- **Ausgelesener Text**
----------------

Die Beziehungen zum gleichfalls nuklear gerüsteten Nachbarn Pakistan haben sich jüngst erneut zugespitzt. In den Jahrzehnten seit der Unabhängigkeit haben sich wiederholt Phasen des Dialogs und der Spannungen bis hin zur kriegerischen Auseinandersetzung abgelöst.
Größtes Hindernis für eine Verbesserung der Beziehungen ist weiterhin das Kaschmirproblem (AA 9.2016b).
Indien ist durch das Nuklearabkommen mit den USA ein Durchbruch gelungen. Obwohl es sich bis heute weigert, dem Atomwaffensperrvertrag beizutreten, bedeutet das Abkommen Zugang zu Nukleartechnologie. Ebenfalls positiv hat sich das Verhältnis Indiens zu China entwickelt. Zwar sind die strittigen Grenzfragen noch nicht geklärt, aber es wurden vertrauensbildende Maßnahmen vereinbart, um zumindest in dieser Frage keinen Konflikt mehr herauf zu beschwören. Auch ist man an einer weiteren Steigerung des bilateralen Handels interessiert, der sich binnen eines Jahrzehnts mehr als verzehnfacht hat (GIZ 12.2016).

----------------

- **Übungsdaten**
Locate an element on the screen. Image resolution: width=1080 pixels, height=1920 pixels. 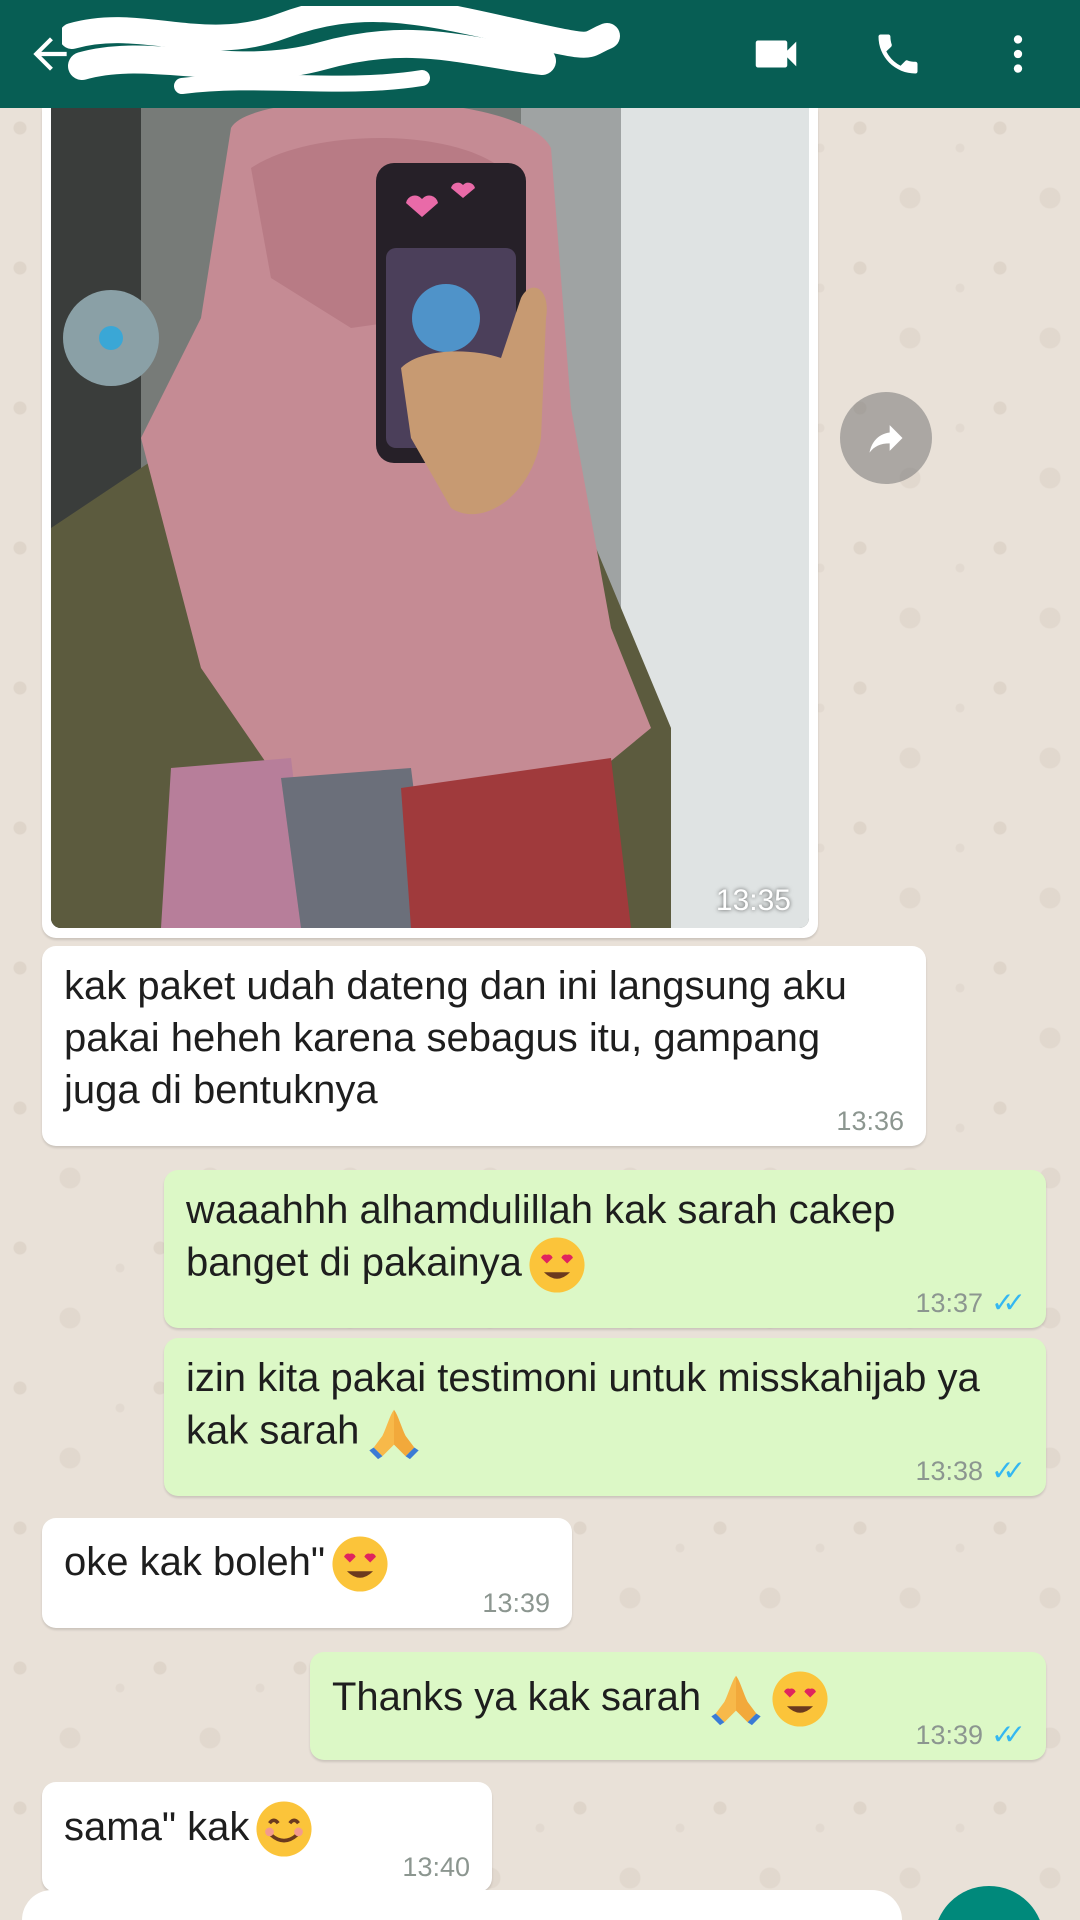
message-input-bar is located at coordinates (462, 1905).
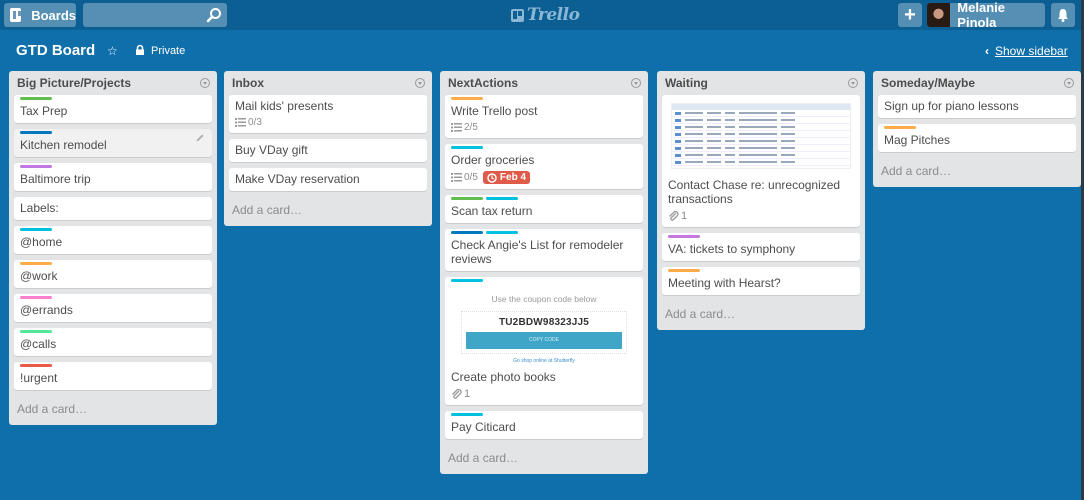 Image resolution: width=1084 pixels, height=500 pixels. I want to click on card-title: Meeting with Hearst?, so click(724, 283).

----------------

Gib den Abschnitt aus dem Text über Indiens Außenbeziehungen wortgetreu wieder, beginnend bei „Die Beziehungen zum“ und endend bei „Kaschmirproblem (AA 9.2016b).“. Die Zeilen haben nichts mit dem Text über Indiens Außenbeziehungen zu tun.

Die Beziehungen zum gleichfalls nuklear gerüsteten Nachbarn Pakistan haben sich jüngst erneut zugespitzt. In den Jahrzehnten seit der Unabhängigkeit haben sich wiederholt Phasen des Dialogs und der Spannungen bis hin zur kriegerischen Auseinandersetzung abgelöst.
Größtes Hindernis für eine Verbesserung der Beziehungen ist weiterhin das Kaschmirproblem (AA 9.2016b).